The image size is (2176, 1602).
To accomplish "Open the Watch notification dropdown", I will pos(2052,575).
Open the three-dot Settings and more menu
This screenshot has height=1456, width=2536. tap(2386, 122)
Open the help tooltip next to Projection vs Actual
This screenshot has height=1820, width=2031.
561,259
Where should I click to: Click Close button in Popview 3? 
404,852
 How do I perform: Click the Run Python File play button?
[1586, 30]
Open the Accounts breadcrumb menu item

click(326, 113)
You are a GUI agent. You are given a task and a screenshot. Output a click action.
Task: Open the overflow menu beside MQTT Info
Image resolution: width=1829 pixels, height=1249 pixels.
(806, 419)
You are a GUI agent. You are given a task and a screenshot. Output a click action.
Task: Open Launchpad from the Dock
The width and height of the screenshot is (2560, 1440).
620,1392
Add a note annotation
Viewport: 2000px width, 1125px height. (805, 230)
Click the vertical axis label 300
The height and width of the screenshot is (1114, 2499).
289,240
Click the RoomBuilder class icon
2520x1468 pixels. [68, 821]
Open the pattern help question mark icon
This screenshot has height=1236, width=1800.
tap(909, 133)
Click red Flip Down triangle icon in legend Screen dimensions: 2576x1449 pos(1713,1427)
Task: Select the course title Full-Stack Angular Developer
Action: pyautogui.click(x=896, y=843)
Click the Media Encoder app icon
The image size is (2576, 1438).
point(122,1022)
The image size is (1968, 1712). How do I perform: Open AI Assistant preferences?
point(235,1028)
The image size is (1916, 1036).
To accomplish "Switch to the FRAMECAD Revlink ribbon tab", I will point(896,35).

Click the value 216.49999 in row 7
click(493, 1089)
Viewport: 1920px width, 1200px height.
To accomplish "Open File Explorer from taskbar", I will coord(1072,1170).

_Task description_: Scan the entries and show every line in which the word "help" is found.

_Solution_:
Open the help tooltip next to Projection vs Actual
Open the pattern help question mark icon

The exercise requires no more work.